L'association des victimes de l'anti-épileptique Dépakine a annoncé le lancement d'une action de groupe contre le laboratoire pharmaceutique.

“Nous avons lancé la première phase amiable de l’action de groupe en écrivant une lettre recommandée au groupe Sanofi-Aventis France pour lui demander d’accepter sa responsabilité et d’indemniser les victimes.” Me Charles Joseph-Oudin entend tendre la main au laboratoire pharmaceutique au sujet du scandale de la Dépakine. L’avocat d’Aide aux parents d’enfants souffrant du syndrome de l’anticonvulsivant (Apesac) a ainsi entamé, mardi 13 décembre, la première action de ce type depuis l’autorisation de cette procédure dans le domaine de la santé.

Le scandale de la Dépakine a éclaté en septembre 2016, lorsque le parquet de Paris a ouvert une information judiciaire, qui faisait suite à une enquête préliminaire menée sous son autorité depuis septembre 2015.

Risques de malformations avant la naissance

Lorsqu’une femme enceinte prend ce médicament, son enfant présente un risque élevé (de l’ordre de 10%) de malformations congénitales, mais également un risque accru d’autisme et de retards intellectuels ou moteurs, pouvant atteindre jusqu’à 40% des enfants exposés. A la fin d’août 2016, le ministère de la Santé a reconnu que plus de 14.000 femmes enceintes avaient été « exposées » entre 2007 et 2014 et a annoncé la mise en place d’un dispositif d’indemnisation des victimes.

La molécule en cause, le valproate de sodium, est considérée comme un médicament de référence, incontournable pour certains patients atteints d’épilepsie.
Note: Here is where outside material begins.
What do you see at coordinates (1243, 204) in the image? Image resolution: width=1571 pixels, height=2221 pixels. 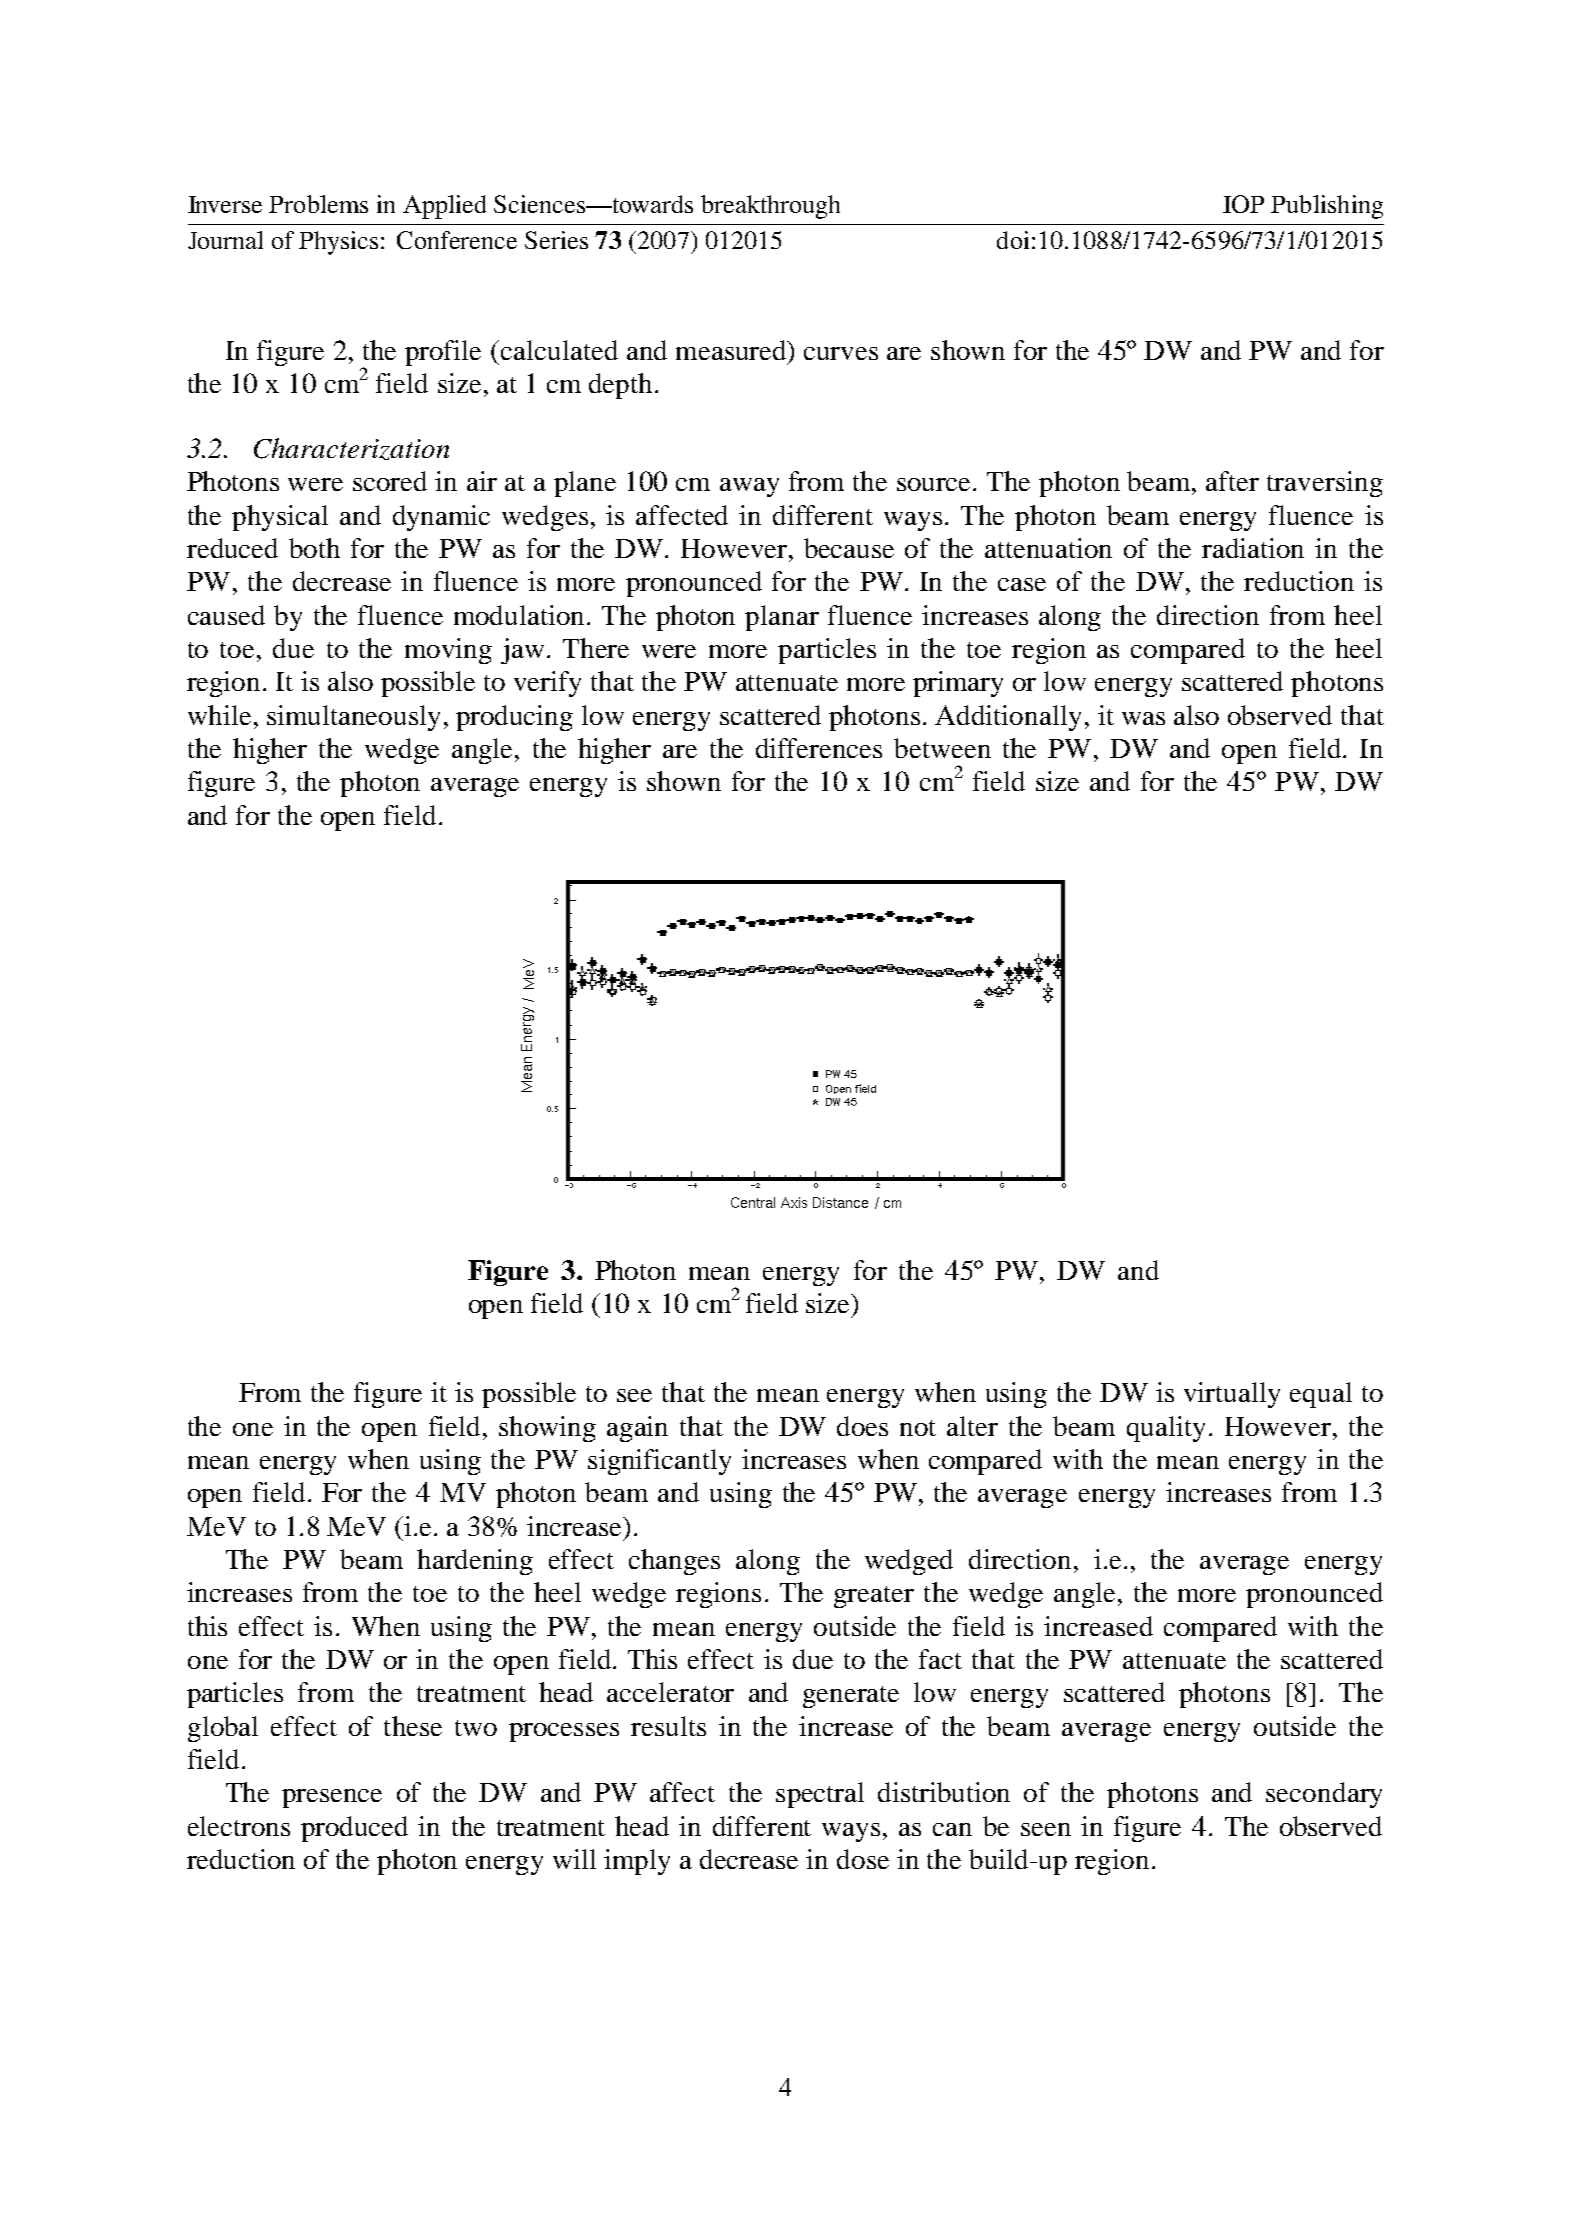 I see `IOP` at bounding box center [1243, 204].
Il est commercialisé par le laboratoire Sanofi depuis 1967, sous la marque Dépakine, mais aussi sous des marques génériques. Il est aussi prescrit aux personnes souffrant de troubles bipolaires sous les noms de Dépamine et Dépakote.
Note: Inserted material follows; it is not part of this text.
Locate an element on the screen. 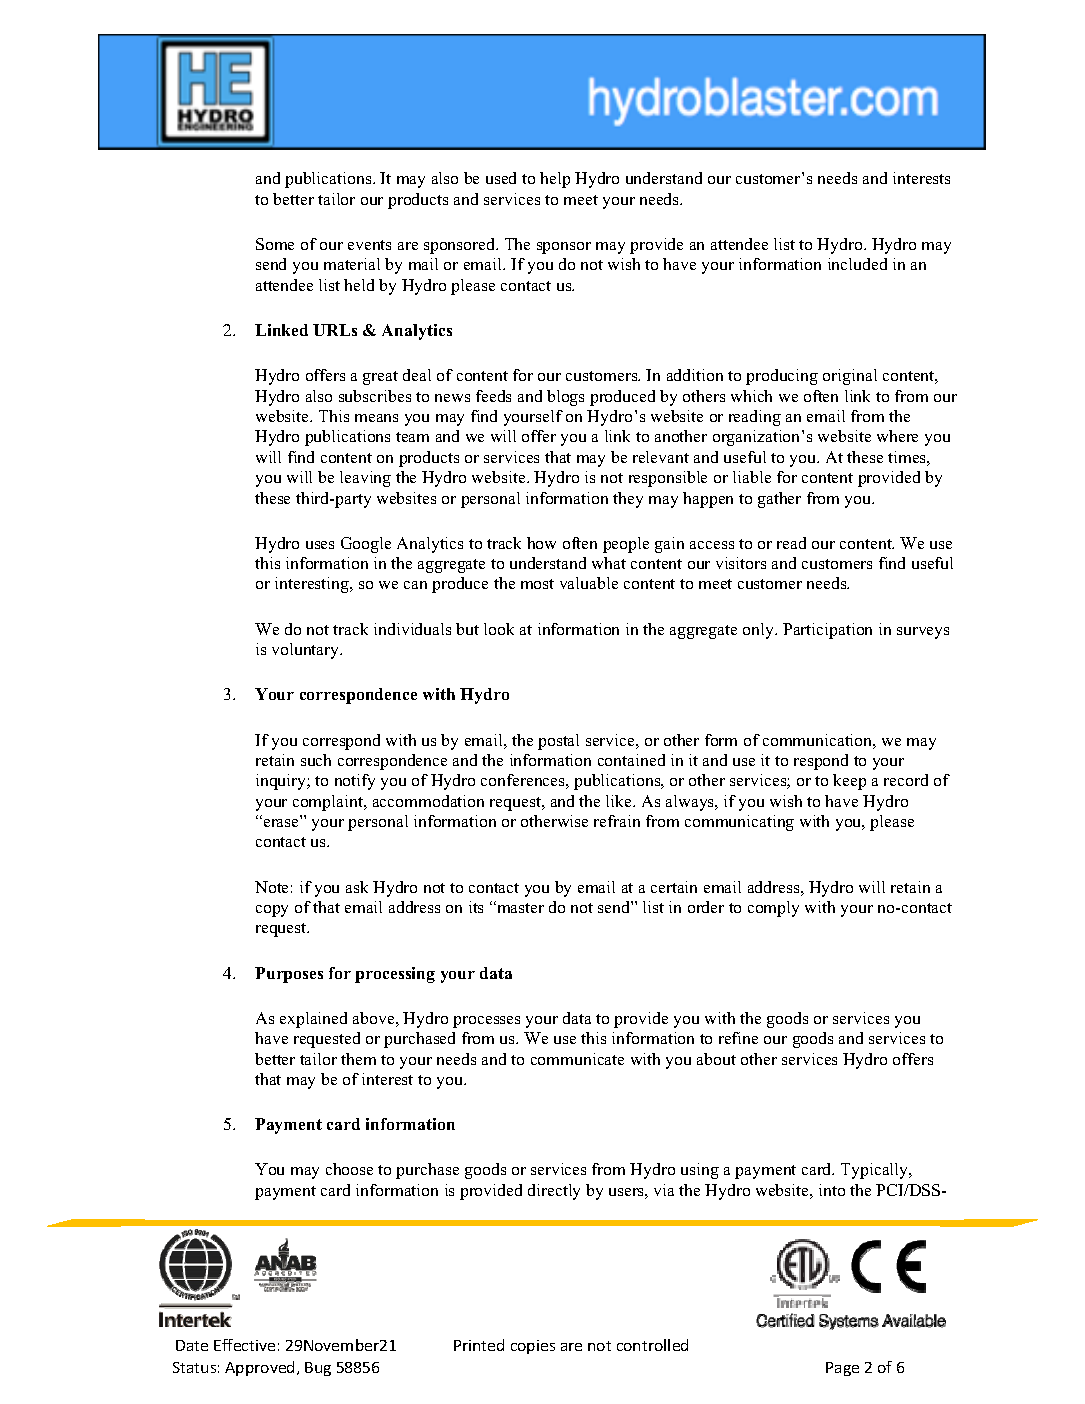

Connues depuis les années 1980, les malformations portent principalement sur le cœur, les reins, les membres, la colonne vertébrale (spina bifida) et incluent des becs-de-lièvre. Les risques neuro-développementaux ont commencé à émerger au milieu des années 1990, mais il faudra attendre 2006 pour que le médicament, indispensable chez certains patients qui ne réagissent pas aux autres antiépileptiques, soit déconseillé en cas de grossesse. Un arbitrage européen réalisé en novembre 2014 demandait à ce que l’ensemble des risques soient répertoriés.